>> start Task input

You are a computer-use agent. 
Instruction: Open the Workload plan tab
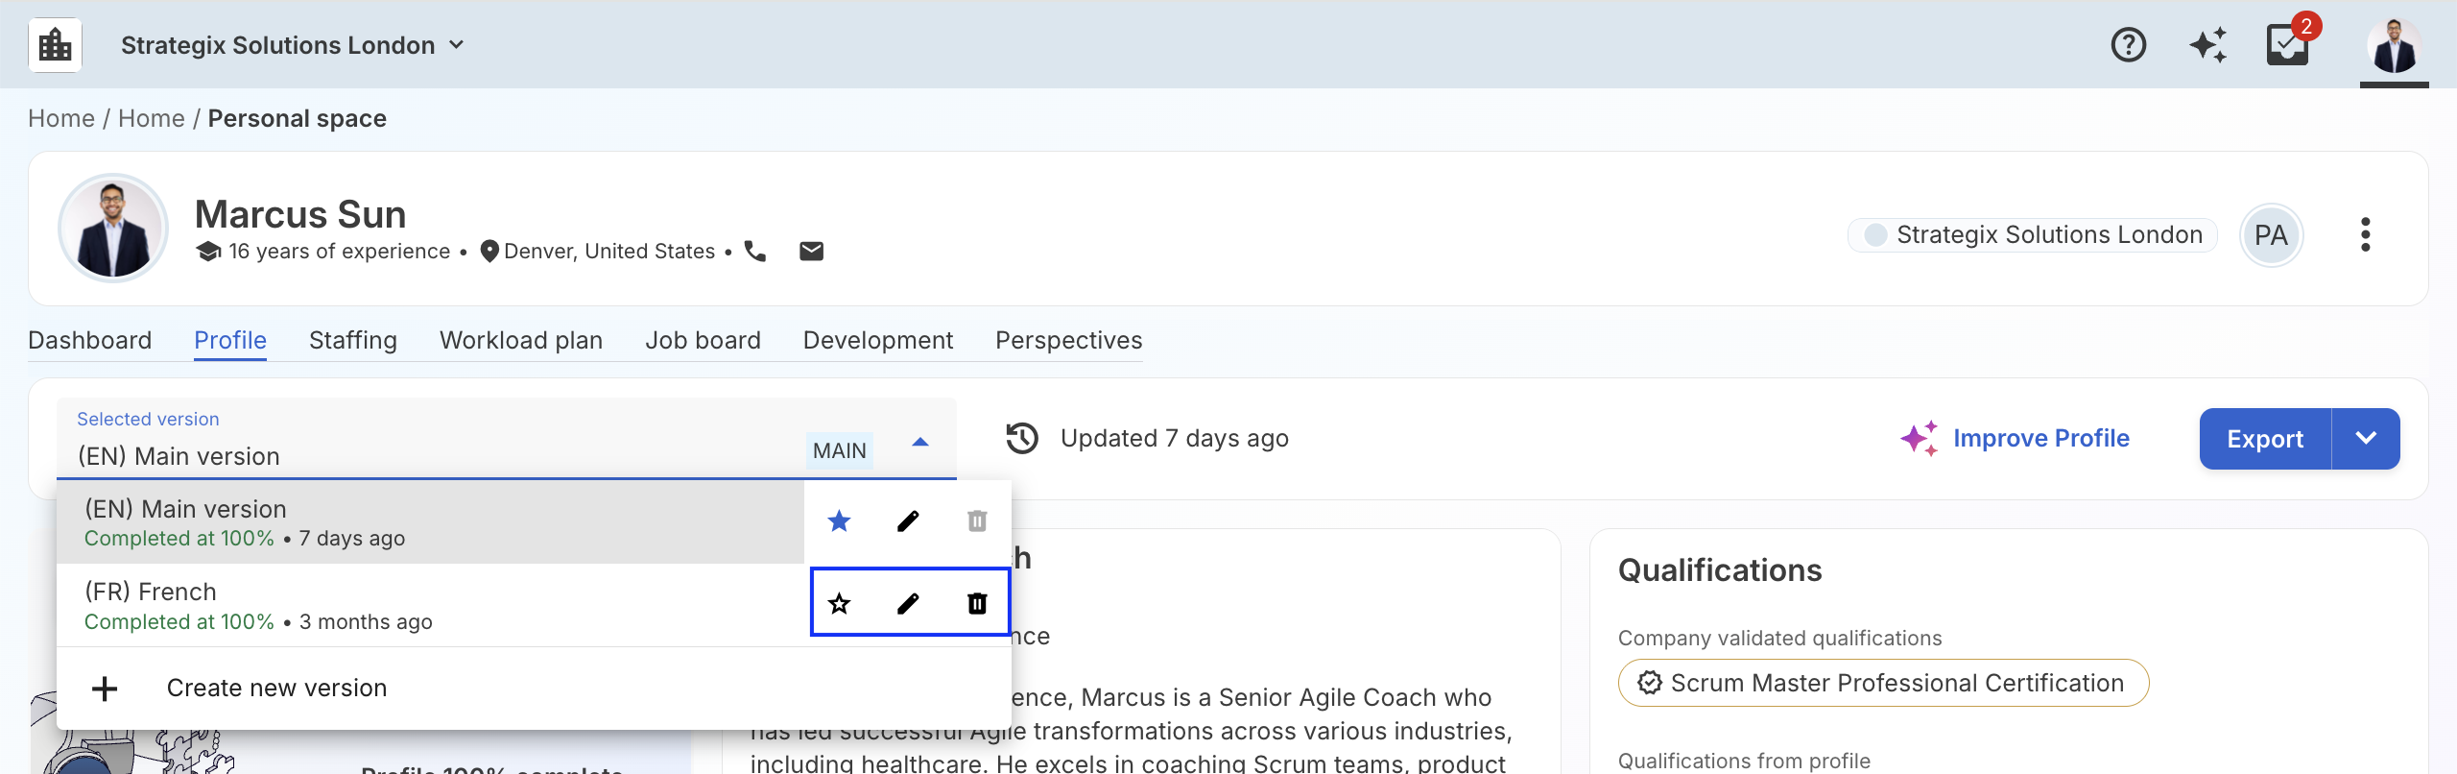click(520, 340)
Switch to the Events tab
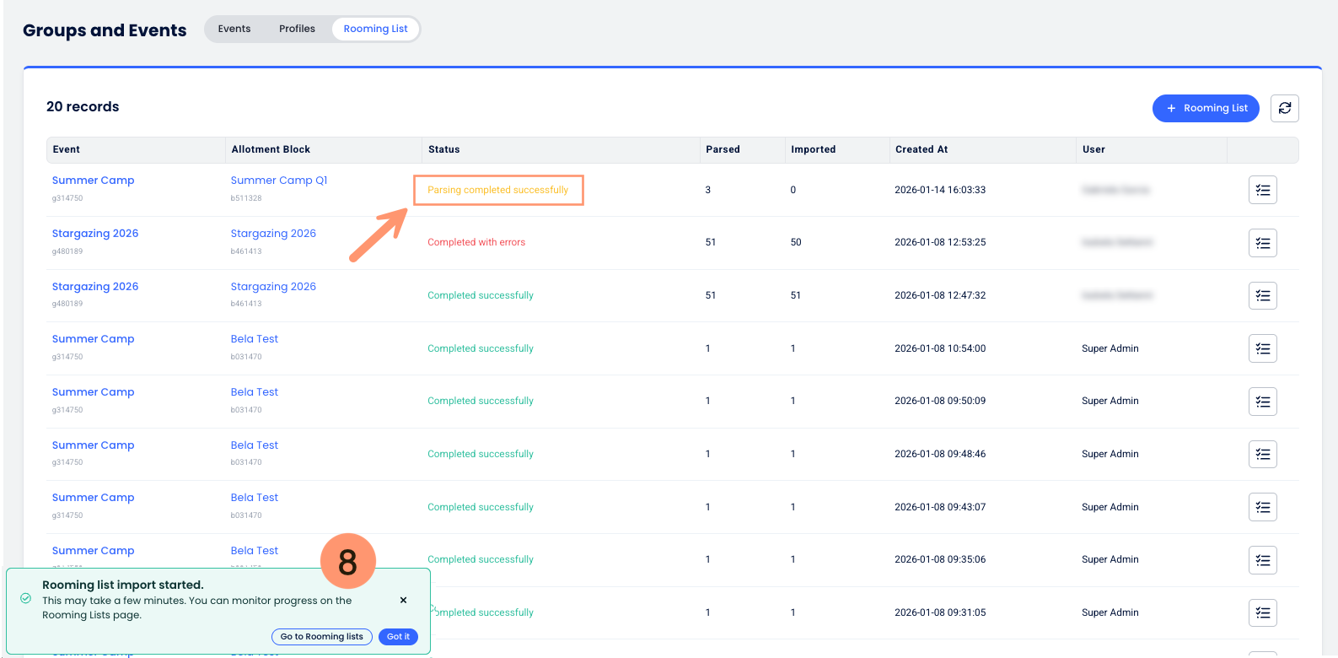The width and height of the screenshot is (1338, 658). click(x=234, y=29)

>> end Task input
>> start Task input

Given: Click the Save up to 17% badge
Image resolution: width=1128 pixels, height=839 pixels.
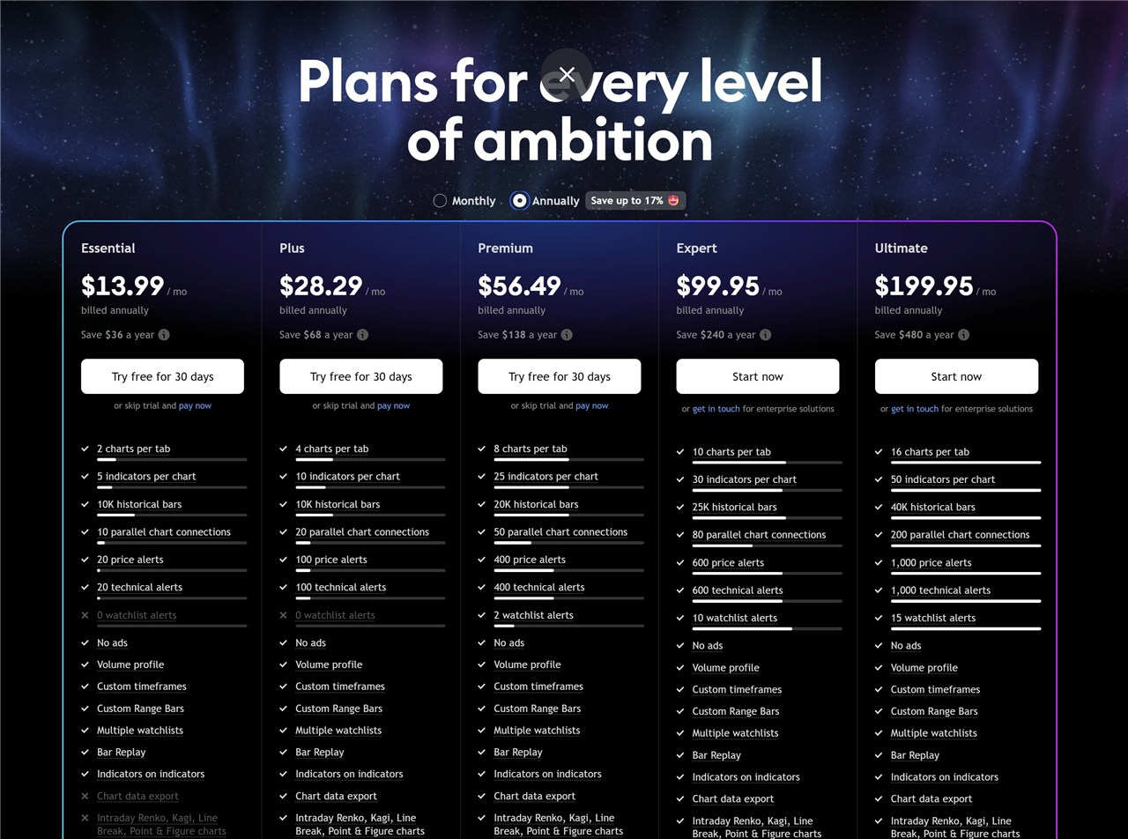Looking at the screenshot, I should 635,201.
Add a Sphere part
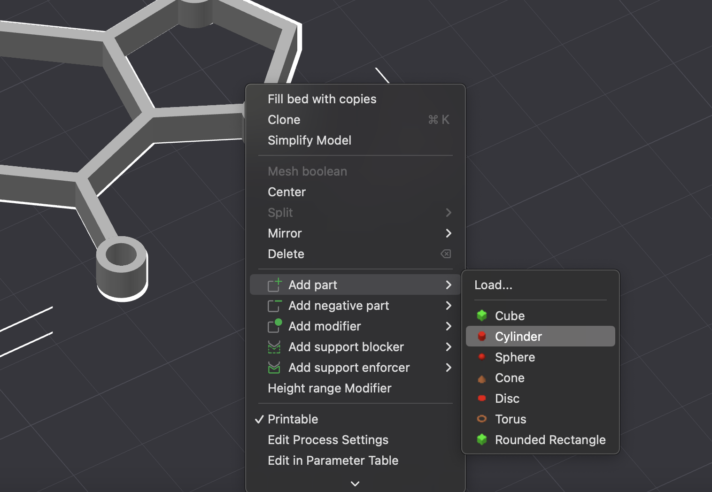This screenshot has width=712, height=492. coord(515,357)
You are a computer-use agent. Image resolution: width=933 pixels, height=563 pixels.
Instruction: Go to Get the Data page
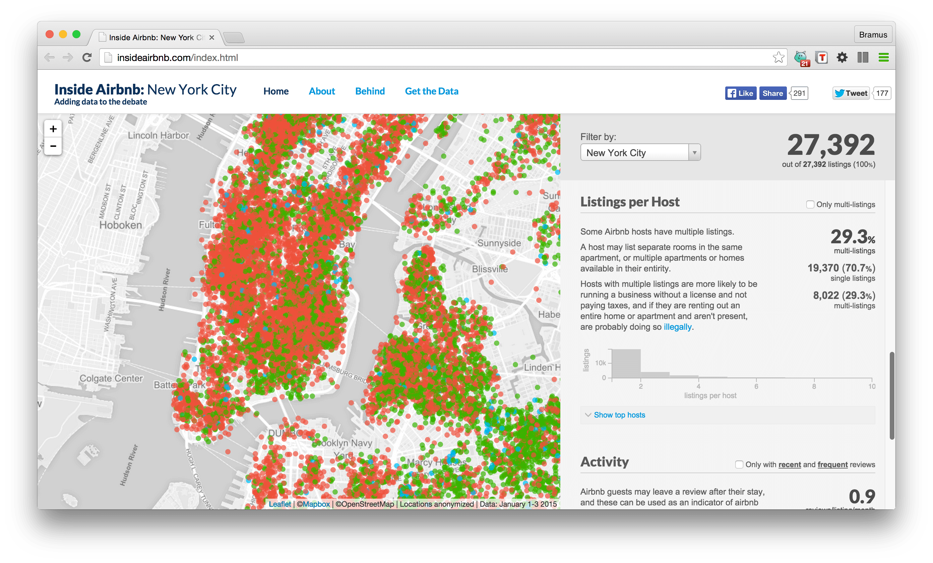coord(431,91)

>> end Task input

● **What the task asks**
Pick out every line of the items that contains the word "computer", and copy each one. Case counts.

● **Task output**
You are a computer-use agent. 
You are a computer-use agent. Image resolution: width=933 pixels, height=563 pixels.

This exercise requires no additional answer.